After 12 years at the helm owners Phillip and Colleen McAndrews are looking to find a new owner and steward for the restaurant, Mr. McAndrews said Monday.
“I need to find someone who I can train and pass Offshore off to,” he said. “So we’re just starting the process to find an individual who would love this place as much as we have, and carry it on.”
The youngest of the couple’s four children will graduate from high school next year, he said, and at that point all four will be scattered around the country. None are interested in taking over the business, and their parents are looking for a flexible schedule that is hard to find running a year-round business.
The 20-year-old restaurant at 30 Kennebec avenue is listed for $4.2 million. The listing went online last week with Link MV, the Island’s multiple listing service for real estate. The price includes the building, beer business, brand and a turnkey, fulled-staffed restaurant.
Mr. McAndrews said the restaurant has quietly been on the market since October, when the McAndrews gathered the staff together to tell them their plans. The restaurant is for sale “lock, stock, and barrel,” he said, and they are hoping to find someone who would carry on the current business.
“I have a great staff here,” he said. “Many of them have been here for many years . . . . it’s really a turnkey business. They’ve helped make this place a success.”
Offshore was opened by Robert Skydell in 1997 as City Ale and Oyster, a restaurant that included the first brewery on the Island. After about a year the name was changed to Offshore Ale Company, named after the most popular brew on the menu. The original name remained on the outside of the building at the corner of Kennebec and Healy avenues. The restaurant became well-known as a year-round gathering place for all ages, featuring beers brewed on-site with names like Beach Road Nut Brown Ale and Inkwell Imperial Stout, wood-fired pizza, local seafood, live music and peanut shells littering the floor.

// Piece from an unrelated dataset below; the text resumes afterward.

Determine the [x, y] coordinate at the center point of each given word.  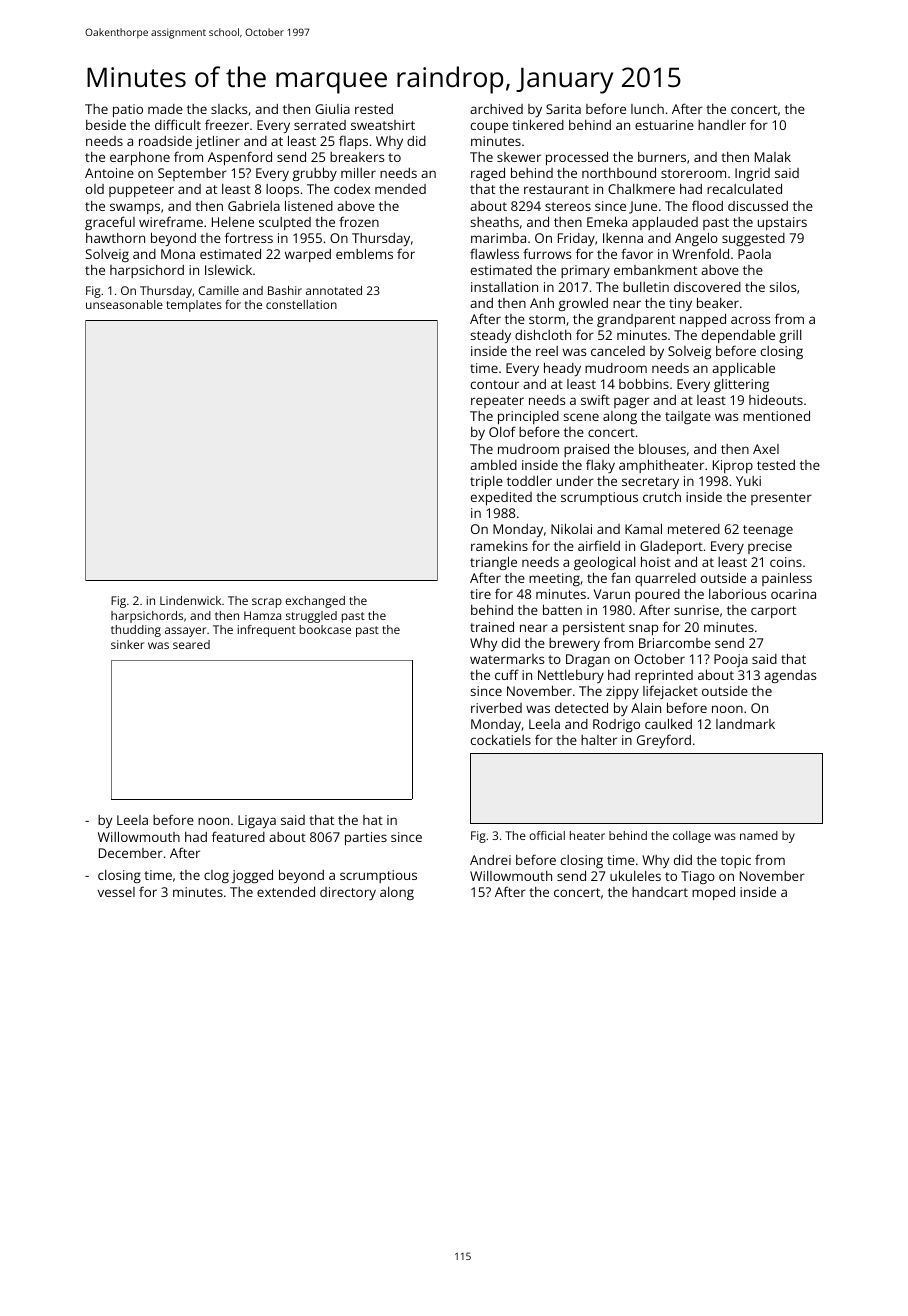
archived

In January 2006 Mr. Skydell sold the business to the McAndrews, who lived in Rhode Island. Mr. McAndrews was a businessman selling beer, wine and spirits, and had long dreamed of one day running a small Irish pub or something similar. On a weekend getaway to the Vineyard, the couple saw Offshore was for sale. Mr. McAndrews was 40 at the time, he recalled, and “we just jumped on it. “
The couple has been here ever since and “it’s been a great experience,” he said. The only thing he will not miss is the paperwork.

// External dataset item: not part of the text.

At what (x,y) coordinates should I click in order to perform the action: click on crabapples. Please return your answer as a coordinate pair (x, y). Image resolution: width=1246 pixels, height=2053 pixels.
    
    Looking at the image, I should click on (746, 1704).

They are taking their time with the sale, he said, starting with getting the word out. The listing is with Jon Hartzband of Martha’s Vineyard Island-Wide Realty, who is well-suited to represent the property: he worked at Offshore for 17 years as a bartender. “He knows the whole story,” Mr. McAndrews said. “He’s a great person to really represent and actually have the inside knowledge of all that this place is. “
He continued: “I don’t know how easy or hard it’s going to be to find someone that would be a good fit for it. It’s just important to take some time and be able to go trough the process and be selective about it.”
But for now it will be business as usual at Offshore. “We’re still here, on site, and doing everything we did before we listed it,” he said. “We’re here, hands on. It’s going to be that way until someone else takes over.”